Se vince il No, aggiunge in serata in un’intervista tv, “non mi preoccupa lo spread” ma che senza riforme “l’Italia e’ finita”. Se vince il Si’, anticipa, nel 2017 in Ue “porremo il tema” di cambiare il fiscal compact. In Italia, intanto, “piu’ che il bicameralismo, bisogna superare una mentalita’ rinunciataria. Il futuro non e’ dire no a tutto”, incalza. Ma spiega che non e’ solo questione di eta’: “Alcuni trentenni dicono No a grandi eventi e metropolitana perche’ hanno paura della loro ombra”, dice evocando Virginia Raggi. E Beppe Grillo? “La riforma non l’ha letta e se la fa spiegare da Di Maio che non l’ha capita”, sorride.
Ma ce n’e’ anche per il “leone della tastiera” Marco Travaglio, per Ciriaco De Mita che c’e’ da decenni e “parla di riforma frettolosa”, per Silvio Berlusconi che fa sorridere quando paventa “l’uomo solo al comando” (“Nessuna trattativa con lui”). E ce n’e’ anche per Massimo D’Alema: “Perche’ la riforma in trent’anni non l’ha fatta?”, alza la voce il leader Pd, nel boato della folla. Ma e’ il passaggio dedicato alla minoranza Pd, all’indomani dell’accordo sull’Italicum con Gianni Cuperlo (“E’ un errore togliere il ballottaggio, ma la legge non la faccio da solo”, ribadisce Renzi), a infiammare gli animi. Fino a far esplodere la platea in un ‘fuori, fuori’ contro Bersani e quei Dem che voteranno No. “Gli stessi che 18 anni fa decretarono la fine dell’Ulivo stanno decretando la fine del Pd perche’ hanno perso un congresso e usano il referendum come strumento di rivincita. Non ve lo consentiremo”, urla Renzi. Ma “sbaglia”, commenta Cuperlo, perche’ se dalla platea c’e’ chi urla ‘fuori’ la “responsabilita’” e anche del segretario. “Non faccia l’arruffapopolo”, si indigna il bersaniano Nico Stumpo.
Ma sferza anche i ‘leopoldini’ che affollano l’ex stazione di Firenze, Renzi: “Mancano 28 giorni, non serve urlare e sfogarsi ma fare comitati e andare casa per casa”.
Sotto il palco applaudono ministri, dirigenti Pd, ma anche i figli e la moglie Agnese Landini, sempre piu’ in primo piano dopo la cena di Stato alla Casa Bianca dove lo stesso Obama gli avrebbe suggerito di valorizzarne il contributo.
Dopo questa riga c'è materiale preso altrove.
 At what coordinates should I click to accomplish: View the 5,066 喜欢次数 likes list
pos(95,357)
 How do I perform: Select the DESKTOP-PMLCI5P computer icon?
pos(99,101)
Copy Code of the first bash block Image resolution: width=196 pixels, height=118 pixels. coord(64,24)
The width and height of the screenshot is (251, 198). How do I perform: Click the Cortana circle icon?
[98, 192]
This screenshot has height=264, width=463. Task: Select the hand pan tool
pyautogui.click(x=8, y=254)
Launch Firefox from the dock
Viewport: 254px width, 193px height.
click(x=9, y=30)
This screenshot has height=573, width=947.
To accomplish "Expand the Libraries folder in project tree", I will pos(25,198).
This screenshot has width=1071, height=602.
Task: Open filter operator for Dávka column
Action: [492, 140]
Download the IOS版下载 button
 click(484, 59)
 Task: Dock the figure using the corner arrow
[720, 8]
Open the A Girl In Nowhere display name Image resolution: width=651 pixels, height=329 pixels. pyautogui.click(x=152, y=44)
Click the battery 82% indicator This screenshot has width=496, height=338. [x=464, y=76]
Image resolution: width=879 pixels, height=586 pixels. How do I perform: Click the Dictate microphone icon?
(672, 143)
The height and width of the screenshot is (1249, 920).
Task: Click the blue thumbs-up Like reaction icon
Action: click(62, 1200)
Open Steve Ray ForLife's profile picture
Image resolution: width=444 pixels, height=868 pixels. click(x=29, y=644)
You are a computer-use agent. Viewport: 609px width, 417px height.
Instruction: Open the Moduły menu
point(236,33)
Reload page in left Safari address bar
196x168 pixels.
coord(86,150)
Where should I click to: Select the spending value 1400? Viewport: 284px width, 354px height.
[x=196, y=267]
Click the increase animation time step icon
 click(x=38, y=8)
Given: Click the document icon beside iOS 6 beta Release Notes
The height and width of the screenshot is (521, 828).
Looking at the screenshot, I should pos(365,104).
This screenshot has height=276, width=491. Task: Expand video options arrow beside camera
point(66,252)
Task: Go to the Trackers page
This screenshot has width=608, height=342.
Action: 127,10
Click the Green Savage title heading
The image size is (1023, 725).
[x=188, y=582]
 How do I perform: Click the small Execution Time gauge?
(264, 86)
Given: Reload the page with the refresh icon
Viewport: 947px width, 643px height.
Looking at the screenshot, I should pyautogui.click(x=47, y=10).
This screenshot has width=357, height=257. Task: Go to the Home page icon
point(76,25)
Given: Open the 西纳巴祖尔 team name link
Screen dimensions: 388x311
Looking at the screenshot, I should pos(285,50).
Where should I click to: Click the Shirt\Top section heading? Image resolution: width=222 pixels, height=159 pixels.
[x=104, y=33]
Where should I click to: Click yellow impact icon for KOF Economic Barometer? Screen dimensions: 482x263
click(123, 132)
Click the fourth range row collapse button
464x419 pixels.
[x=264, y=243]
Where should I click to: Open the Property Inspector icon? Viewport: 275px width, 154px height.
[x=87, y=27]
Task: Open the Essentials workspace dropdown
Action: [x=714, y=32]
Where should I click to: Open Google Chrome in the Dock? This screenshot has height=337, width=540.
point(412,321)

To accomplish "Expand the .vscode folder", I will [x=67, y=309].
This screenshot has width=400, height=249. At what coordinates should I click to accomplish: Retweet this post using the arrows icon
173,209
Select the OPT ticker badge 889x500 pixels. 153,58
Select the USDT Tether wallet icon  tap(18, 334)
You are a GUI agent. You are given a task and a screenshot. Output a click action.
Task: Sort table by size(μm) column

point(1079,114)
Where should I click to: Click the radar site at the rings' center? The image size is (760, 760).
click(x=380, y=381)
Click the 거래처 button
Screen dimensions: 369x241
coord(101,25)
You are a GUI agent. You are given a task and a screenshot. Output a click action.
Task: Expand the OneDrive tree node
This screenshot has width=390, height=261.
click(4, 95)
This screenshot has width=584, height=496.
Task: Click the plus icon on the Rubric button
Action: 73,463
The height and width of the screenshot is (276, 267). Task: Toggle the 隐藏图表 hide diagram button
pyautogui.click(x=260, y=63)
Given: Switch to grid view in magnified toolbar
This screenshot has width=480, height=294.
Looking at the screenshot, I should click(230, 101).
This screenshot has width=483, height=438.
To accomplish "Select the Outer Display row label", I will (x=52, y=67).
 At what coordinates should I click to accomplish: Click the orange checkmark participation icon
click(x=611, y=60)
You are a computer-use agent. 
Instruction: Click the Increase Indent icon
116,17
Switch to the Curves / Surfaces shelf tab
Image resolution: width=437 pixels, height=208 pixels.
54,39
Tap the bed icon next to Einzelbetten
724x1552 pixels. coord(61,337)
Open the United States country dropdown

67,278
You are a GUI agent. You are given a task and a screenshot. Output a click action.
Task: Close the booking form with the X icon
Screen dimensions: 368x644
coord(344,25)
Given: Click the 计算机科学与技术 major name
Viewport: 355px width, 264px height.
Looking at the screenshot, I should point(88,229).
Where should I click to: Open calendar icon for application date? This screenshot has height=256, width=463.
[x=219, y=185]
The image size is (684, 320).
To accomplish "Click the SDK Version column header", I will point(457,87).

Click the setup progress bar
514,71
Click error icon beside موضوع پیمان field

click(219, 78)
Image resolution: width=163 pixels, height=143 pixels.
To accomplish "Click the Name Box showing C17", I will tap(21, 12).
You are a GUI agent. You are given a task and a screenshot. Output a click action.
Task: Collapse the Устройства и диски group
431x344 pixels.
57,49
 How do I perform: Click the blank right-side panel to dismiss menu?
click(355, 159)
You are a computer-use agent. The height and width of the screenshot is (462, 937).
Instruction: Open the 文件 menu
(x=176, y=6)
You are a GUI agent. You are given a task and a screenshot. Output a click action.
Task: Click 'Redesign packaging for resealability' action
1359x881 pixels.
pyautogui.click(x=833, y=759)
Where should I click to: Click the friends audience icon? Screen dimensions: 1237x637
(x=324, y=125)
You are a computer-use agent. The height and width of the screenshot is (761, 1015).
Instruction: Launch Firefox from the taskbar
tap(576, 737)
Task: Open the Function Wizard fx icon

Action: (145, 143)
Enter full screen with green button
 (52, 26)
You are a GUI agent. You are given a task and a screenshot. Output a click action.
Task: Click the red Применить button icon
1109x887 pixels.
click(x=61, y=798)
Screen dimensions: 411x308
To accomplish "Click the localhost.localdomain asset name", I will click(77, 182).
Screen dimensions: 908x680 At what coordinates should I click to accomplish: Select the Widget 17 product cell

Sul palco in mattinata salgono amministratori e neo-genitori che immaginano il futuro dei loro “figli del Si'”. E c’e’ Oscar Farinetti, che drammatizza: “Si’, ho fifa di perdere, dobbiamo tornare simpatici, Renzi ammetta che ha dubbi”. “Sono convinto di vincere”, lo corregge il premier. Poi in serata prevede: “Finira’ sul filo di un milione di voti”.